_Task requirements:_ Using the entries below, return word for word the lines from the one containing "Where should I click to: Open the Scanners" up to and including the last.
-- Opening Marker --
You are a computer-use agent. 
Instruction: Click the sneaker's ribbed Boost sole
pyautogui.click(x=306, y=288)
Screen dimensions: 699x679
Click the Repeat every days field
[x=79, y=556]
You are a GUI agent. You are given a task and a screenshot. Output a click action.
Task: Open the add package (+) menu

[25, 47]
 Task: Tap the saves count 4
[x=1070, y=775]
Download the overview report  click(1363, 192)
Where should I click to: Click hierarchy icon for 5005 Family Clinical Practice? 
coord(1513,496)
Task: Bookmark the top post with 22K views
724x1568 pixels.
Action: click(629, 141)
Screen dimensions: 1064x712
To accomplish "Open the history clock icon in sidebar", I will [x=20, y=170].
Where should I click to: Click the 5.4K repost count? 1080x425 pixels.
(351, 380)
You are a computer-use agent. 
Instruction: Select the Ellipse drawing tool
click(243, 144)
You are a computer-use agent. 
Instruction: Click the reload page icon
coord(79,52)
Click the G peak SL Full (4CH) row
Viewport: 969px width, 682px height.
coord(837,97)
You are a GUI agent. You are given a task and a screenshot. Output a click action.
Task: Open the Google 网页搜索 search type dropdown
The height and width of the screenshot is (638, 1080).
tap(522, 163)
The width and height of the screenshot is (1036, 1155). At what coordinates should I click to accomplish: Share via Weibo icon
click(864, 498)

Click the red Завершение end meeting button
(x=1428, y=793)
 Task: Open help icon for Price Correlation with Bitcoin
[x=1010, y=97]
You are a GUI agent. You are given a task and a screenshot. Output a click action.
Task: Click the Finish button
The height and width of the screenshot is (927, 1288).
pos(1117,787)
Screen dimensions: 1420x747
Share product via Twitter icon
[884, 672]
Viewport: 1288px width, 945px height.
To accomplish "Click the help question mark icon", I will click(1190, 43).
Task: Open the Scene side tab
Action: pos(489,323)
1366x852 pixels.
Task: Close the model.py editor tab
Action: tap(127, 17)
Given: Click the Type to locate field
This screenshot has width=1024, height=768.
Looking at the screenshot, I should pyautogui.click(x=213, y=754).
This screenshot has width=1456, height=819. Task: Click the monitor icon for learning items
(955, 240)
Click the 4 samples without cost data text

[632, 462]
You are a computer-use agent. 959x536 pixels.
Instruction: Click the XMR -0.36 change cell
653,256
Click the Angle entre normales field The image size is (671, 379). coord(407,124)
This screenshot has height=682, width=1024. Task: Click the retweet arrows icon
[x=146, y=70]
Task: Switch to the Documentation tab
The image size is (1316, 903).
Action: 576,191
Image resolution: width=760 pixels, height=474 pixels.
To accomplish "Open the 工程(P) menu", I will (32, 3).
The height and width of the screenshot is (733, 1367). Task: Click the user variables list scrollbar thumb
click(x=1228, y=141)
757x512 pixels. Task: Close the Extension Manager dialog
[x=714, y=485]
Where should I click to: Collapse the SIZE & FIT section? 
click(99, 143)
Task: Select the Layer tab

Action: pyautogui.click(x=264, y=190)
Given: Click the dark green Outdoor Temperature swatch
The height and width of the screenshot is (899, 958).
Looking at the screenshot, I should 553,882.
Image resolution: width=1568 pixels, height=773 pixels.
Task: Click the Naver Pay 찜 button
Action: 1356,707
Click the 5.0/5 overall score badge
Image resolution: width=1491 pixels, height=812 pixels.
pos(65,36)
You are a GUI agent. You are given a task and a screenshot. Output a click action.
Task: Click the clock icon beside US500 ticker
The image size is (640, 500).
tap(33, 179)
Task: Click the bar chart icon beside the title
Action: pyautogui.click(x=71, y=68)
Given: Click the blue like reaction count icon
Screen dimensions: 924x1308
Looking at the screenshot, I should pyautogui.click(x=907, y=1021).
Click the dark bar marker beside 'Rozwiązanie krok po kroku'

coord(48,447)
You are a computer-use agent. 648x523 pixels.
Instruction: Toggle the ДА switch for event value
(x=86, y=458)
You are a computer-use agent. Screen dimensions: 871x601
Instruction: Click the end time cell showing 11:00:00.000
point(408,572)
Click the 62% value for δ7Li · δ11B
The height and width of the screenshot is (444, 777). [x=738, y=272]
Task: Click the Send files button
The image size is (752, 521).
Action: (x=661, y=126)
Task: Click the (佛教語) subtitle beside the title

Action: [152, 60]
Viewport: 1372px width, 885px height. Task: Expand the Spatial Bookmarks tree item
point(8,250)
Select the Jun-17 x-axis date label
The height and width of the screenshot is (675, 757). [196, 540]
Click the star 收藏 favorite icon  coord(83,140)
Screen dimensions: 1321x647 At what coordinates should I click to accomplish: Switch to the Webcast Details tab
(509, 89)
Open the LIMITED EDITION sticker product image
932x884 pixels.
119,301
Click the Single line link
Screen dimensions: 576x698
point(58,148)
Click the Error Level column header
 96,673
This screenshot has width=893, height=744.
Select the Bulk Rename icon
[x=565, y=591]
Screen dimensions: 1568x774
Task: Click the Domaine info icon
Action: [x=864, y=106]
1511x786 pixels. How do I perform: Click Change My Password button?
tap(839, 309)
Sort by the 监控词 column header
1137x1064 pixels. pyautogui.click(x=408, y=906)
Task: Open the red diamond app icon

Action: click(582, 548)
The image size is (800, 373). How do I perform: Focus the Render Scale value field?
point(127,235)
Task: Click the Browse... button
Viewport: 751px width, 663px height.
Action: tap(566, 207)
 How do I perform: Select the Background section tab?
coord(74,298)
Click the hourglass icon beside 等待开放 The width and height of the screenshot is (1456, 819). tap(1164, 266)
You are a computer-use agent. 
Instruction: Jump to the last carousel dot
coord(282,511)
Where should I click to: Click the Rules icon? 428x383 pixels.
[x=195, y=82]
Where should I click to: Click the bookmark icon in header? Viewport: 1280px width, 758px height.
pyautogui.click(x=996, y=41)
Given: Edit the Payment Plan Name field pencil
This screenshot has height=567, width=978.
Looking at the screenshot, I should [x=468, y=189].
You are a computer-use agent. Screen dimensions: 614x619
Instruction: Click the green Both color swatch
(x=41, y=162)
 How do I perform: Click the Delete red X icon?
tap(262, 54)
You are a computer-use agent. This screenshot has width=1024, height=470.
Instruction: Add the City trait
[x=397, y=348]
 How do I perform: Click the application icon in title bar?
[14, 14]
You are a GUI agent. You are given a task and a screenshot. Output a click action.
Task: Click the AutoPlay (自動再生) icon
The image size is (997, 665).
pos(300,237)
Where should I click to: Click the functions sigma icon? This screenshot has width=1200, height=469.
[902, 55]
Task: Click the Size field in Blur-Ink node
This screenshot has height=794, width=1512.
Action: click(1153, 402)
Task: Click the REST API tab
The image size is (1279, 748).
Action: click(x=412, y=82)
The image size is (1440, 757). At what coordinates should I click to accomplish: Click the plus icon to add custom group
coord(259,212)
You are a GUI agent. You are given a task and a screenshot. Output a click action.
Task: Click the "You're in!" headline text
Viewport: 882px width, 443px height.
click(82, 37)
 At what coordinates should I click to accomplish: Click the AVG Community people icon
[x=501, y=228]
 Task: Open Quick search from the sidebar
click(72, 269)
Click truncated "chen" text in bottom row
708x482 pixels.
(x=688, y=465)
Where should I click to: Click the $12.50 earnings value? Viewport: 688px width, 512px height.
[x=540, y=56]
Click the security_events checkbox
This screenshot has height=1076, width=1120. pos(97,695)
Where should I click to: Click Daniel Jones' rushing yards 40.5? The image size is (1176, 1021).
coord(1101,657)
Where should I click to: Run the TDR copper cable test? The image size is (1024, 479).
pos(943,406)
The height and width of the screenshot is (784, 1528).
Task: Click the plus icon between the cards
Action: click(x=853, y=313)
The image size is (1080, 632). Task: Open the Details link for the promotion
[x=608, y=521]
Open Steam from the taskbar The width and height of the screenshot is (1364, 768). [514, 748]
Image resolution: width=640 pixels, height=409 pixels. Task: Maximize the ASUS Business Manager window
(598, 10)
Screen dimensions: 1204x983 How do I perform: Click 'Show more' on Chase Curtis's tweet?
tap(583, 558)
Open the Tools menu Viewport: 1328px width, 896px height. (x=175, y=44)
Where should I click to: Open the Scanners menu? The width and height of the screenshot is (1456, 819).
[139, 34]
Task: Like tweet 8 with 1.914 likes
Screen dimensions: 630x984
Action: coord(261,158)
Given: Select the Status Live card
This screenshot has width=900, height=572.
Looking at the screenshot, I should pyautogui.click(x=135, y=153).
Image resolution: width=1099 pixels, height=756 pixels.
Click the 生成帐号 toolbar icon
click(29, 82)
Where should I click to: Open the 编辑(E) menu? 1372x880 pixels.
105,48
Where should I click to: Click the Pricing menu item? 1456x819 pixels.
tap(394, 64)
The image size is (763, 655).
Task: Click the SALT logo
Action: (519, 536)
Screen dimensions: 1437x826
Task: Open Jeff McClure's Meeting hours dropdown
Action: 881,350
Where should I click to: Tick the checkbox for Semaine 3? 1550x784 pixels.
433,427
-- Closing Marker --
_Written solution:_
Where should I click to: Open the Scanners menu? The width and height of the screenshot is (1456, 819).
[139, 34]
Task: Like tweet 8 with 1.914 likes
Screen dimensions: 630x984
Action: coord(261,158)
Given: Select the Status Live card
This screenshot has width=900, height=572.
Looking at the screenshot, I should pyautogui.click(x=135, y=153).
Image resolution: width=1099 pixels, height=756 pixels.
Click the 生成帐号 toolbar icon
click(29, 82)
Where should I click to: Open the 编辑(E) menu? 1372x880 pixels.
105,48
Where should I click to: Click the Pricing menu item? 1456x819 pixels.
tap(394, 64)
The image size is (763, 655).
Task: Click the SALT logo
Action: (519, 536)
Screen dimensions: 1437x826
Task: Open Jeff McClure's Meeting hours dropdown
Action: 881,350
Where should I click to: Tick the checkbox for Semaine 3? 1550x784 pixels.
433,427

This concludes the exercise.